Tuesday, Jan 21st, 2020 (12:01 am) - Score 7,061

The CEO of BT Group, Philip Jansen, has proposed a new framework, which could see builders of “full fibre” (FTTP) broadband ISP networks working together in the final 20-30% of hardest to reach premises to maximise coverage, such as by avoiding overbuild in areas that can’t support multiple networks and sharing access.

On the surface it sounds like a fair idea, which BT said would be “fully transparent” and could be mediated by Ofcom so that rivals can share their roll-out plans in confidence. Essentially, you’d have a deal where rivals agree to co-operate and avoid overlapping each other’s “full fibre” networks in the final 20-30% of hardest to reach UK premises (co-build, reciprocal build or a shared network – e.g. giving each player their own local network monopoly, albeit with an obligation to offer wholesale access).

NOTE: We think this idea has more merit in the final 10%, as the proposed final 20-30% would still include some commercially viable areas.

However at present there are rules designed to protect competition, which also prevent price fixing and the creation of cartels. Such rules are likely to be an impediment to the aforementioned proposal as there would need to be some agreement on prices, standards of access (wholesale), regulation etc. Nevertheless the argument is that something similar is already being done by UK mobile operators via the £1bn Shared Rural Network (SRN).

On the other hand the economics, build challenges and time-scales of building FTTP down every single street vs building a fibre-fed mobile mast that can cover a wide area are significantly different, and so too are their respective markets, regulation and competition considerations.

At present lots of ISPs are deploying full fibre and with some very different kit/models, while there are only four primary mobile networks and they tend to adopt broadly similar kit/models. It’s easier to bring four big, but similar, networks together than 50-100 smaller ones with different approaches (like herding cats).

Meanwhile Openreach (BT) would of course like nothing better than to have less regulatory baggage, or for their rivals to suffer some of the same baggage.

Digging Deeper

Alternative networks often build closed full fibre platforms (except when using public funding, although the wholesale offers from altnets in those cases can very) as a means of protecting their investment and the higher level of risk they’re taking as smaller players. Put another way, enticing them to become more open access and to share their deployment plans will be difficult without a bigger carrot to dangle (some altnet ISPs have in the past complained that Openreach turned up in the same areas only after they had first revealed their own roll-out plans).

Questions might also be raised over the issue of creating a different pricing standard for urban and rural areas, although this arguably already exists because it costs more to build in rural areas and often – but not always (e.g. B4RN) – that’s reflected in the regulation and price you pay for a new service.

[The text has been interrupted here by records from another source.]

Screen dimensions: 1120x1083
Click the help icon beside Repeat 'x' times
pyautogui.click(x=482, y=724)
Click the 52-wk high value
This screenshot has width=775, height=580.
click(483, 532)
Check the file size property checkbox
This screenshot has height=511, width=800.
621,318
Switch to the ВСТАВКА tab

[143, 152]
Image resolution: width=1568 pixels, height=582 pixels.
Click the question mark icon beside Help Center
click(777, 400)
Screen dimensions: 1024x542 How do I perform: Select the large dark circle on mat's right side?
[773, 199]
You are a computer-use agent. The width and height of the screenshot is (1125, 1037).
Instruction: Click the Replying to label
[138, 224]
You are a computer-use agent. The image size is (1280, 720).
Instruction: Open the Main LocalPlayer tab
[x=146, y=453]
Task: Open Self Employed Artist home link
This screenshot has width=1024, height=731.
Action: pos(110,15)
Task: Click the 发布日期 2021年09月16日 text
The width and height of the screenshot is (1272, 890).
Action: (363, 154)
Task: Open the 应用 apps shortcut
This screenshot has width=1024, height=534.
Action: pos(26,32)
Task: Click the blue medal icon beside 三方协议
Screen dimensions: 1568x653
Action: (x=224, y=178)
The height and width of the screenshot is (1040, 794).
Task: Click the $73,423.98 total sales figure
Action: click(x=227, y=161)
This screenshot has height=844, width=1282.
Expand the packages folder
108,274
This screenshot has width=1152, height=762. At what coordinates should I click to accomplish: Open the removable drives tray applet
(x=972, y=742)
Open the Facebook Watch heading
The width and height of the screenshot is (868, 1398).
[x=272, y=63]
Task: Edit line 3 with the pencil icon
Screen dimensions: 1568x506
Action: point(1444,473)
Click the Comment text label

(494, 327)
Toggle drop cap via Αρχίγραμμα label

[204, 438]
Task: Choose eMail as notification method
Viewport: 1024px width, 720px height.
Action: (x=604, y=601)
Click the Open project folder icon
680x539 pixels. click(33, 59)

Equally some may argue that by implementing a rule to protect local monopolies you’d also hinder competition, even if the chance of that competition happening in such areas is minimal. On this point we can’t help but wonder how the new shared rural fibre group of operators would treat those networks that choose not to join their club.

Suffice to say that reaching any kind of truly mutually beneficial arrangement between operators would be difficult. Implementing all of this would also take a lot of time and consultation, although in fairness it will probably be late 2021 before the Government’s own framework for their £5bn “gigabit” broadband roll-out plan is ready to come out of the oven (here) – time enough, perhaps, to come up with a deal.

At the same time we must not forget that BT usually speaks from a position of vested interest, just as all operators tend to do, which is illuminated by Jansen’s perhaps unworkable suggestion that the Government should make investing in rural areas a condition of being allowed to build “full fibre” in cities. Obviously this is targeted to hurt rivals like Cityfibre, Community Fibre, Hyperoptic and even Virgin Media, which are urban builders.

As it stands the Telegraph‘s (paywall) piece from last week doesn’t offer much detail and so we can only speculate. Nevertheless BT’s idea is interesting and worth some consideration, but we suspect that there might ultimately end up being too many devils in the detail for this one to attract wide support from within the industry.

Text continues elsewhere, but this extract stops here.